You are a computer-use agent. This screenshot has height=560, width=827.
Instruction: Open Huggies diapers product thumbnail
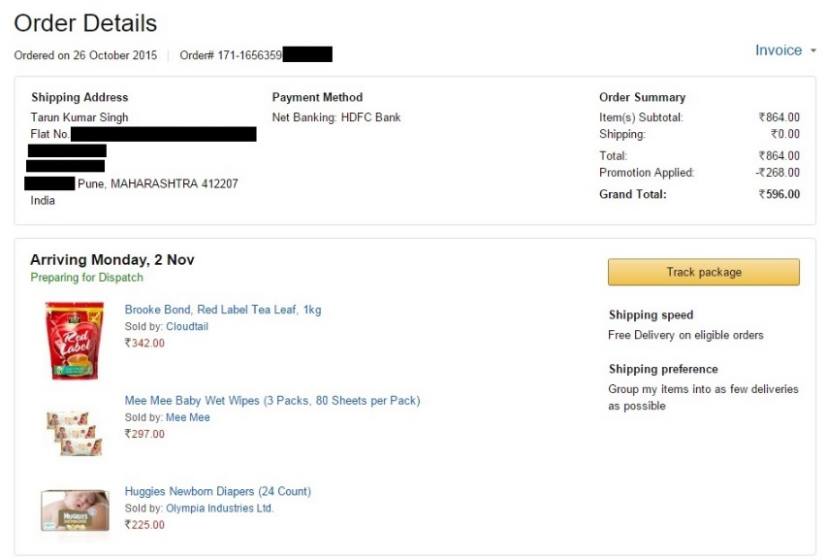[x=75, y=510]
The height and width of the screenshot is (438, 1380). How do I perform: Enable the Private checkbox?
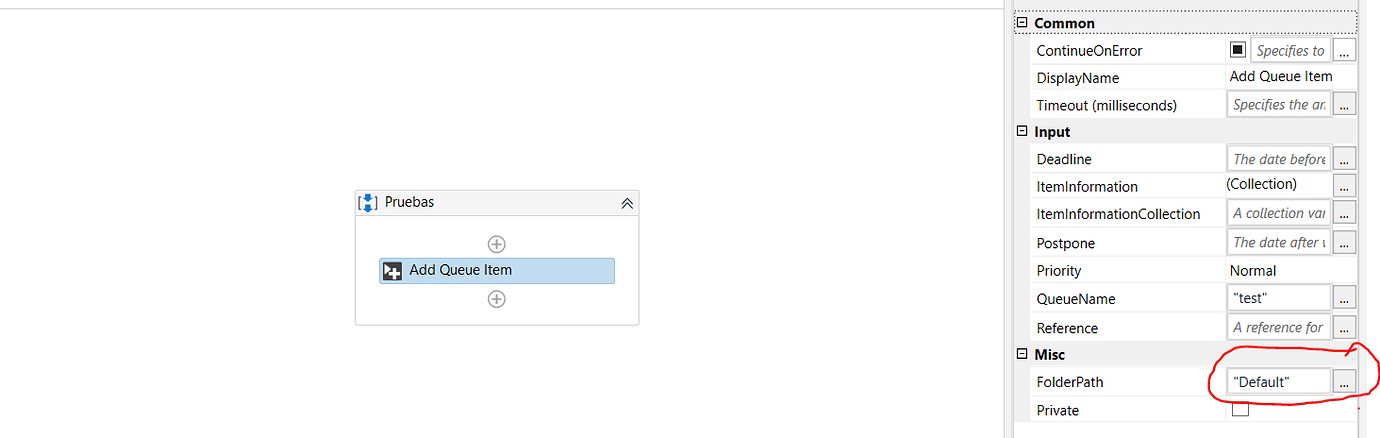[1240, 409]
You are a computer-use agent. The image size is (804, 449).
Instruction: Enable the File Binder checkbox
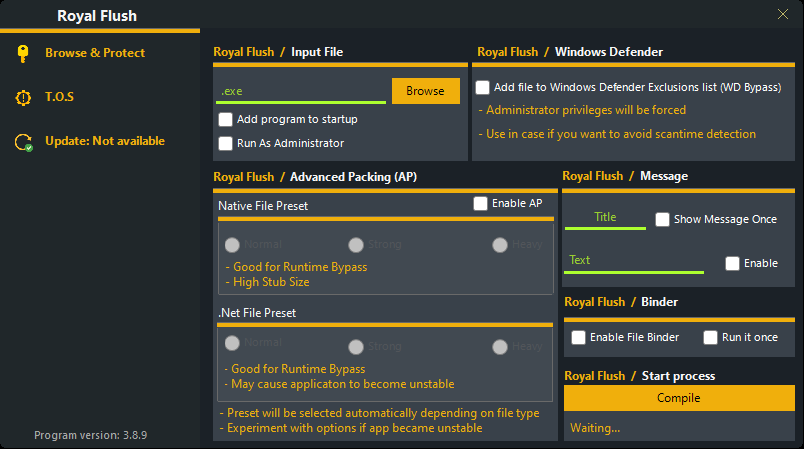tap(578, 337)
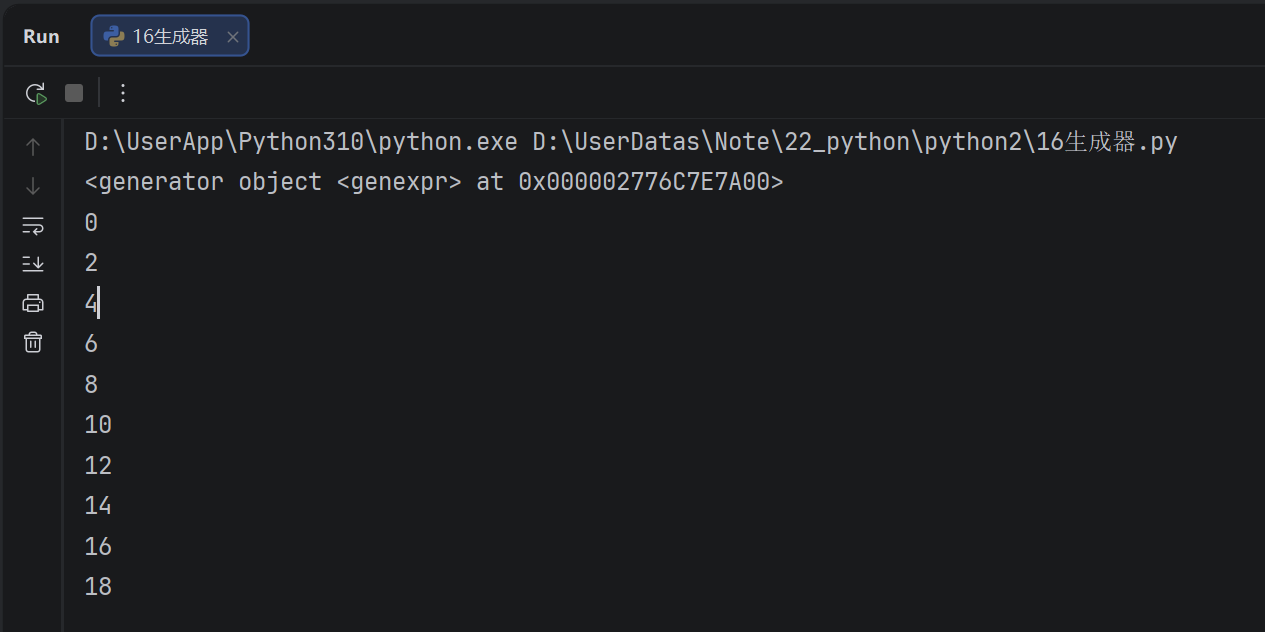Print the console output
The image size is (1265, 632).
coord(33,303)
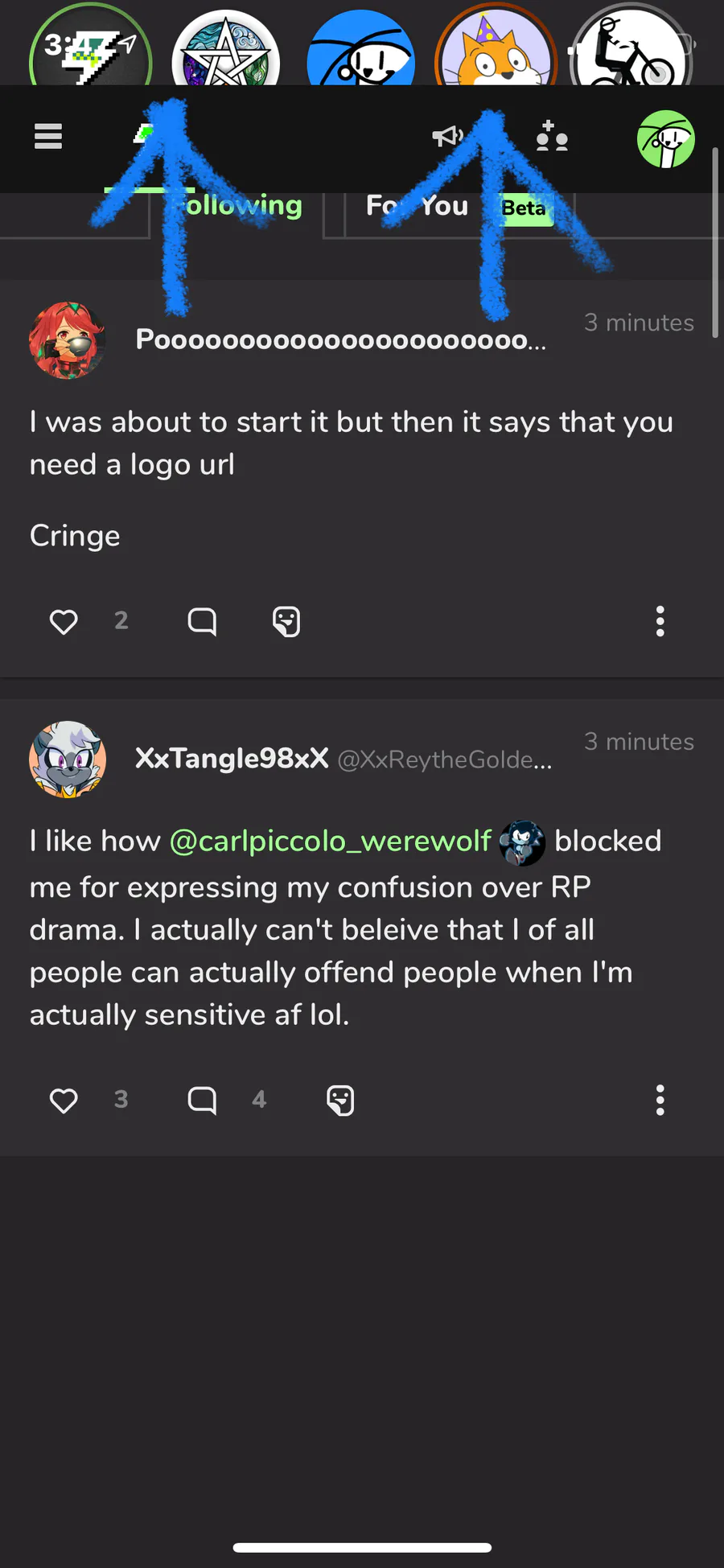Expand more options on the Pooooo post
The width and height of the screenshot is (724, 1568).
tap(660, 621)
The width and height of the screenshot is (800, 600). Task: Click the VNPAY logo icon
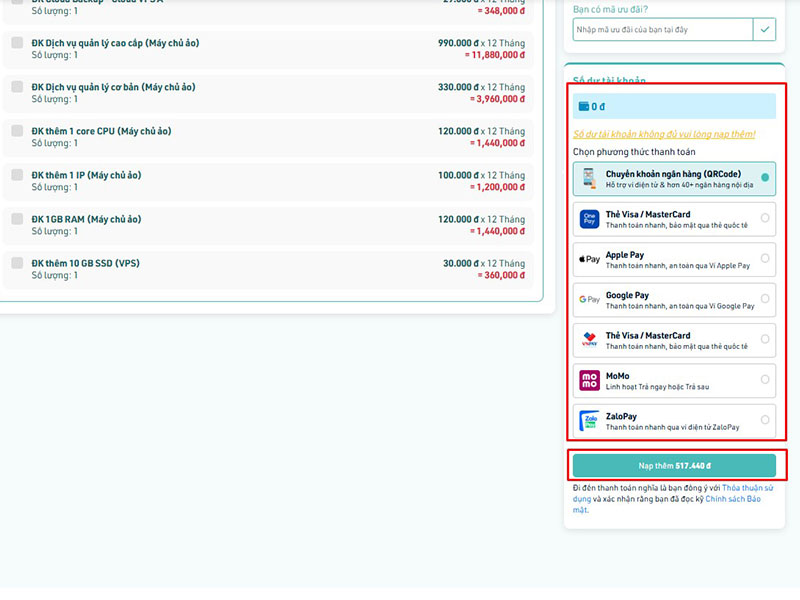coord(589,340)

_THE TASK_:
Start with the line with "The height and" in the listing above and stop after the line with "You are a computer-use agent. The". Write out exactly the lines in that stretch and no others, without pictures.

_RESPONSE TO THE TASK_:
The height and width of the screenshot is (438, 1380). How do I perform: Enable the Private checkbox?
[1240, 409]
You are a computer-use agent. The image size is (804, 449).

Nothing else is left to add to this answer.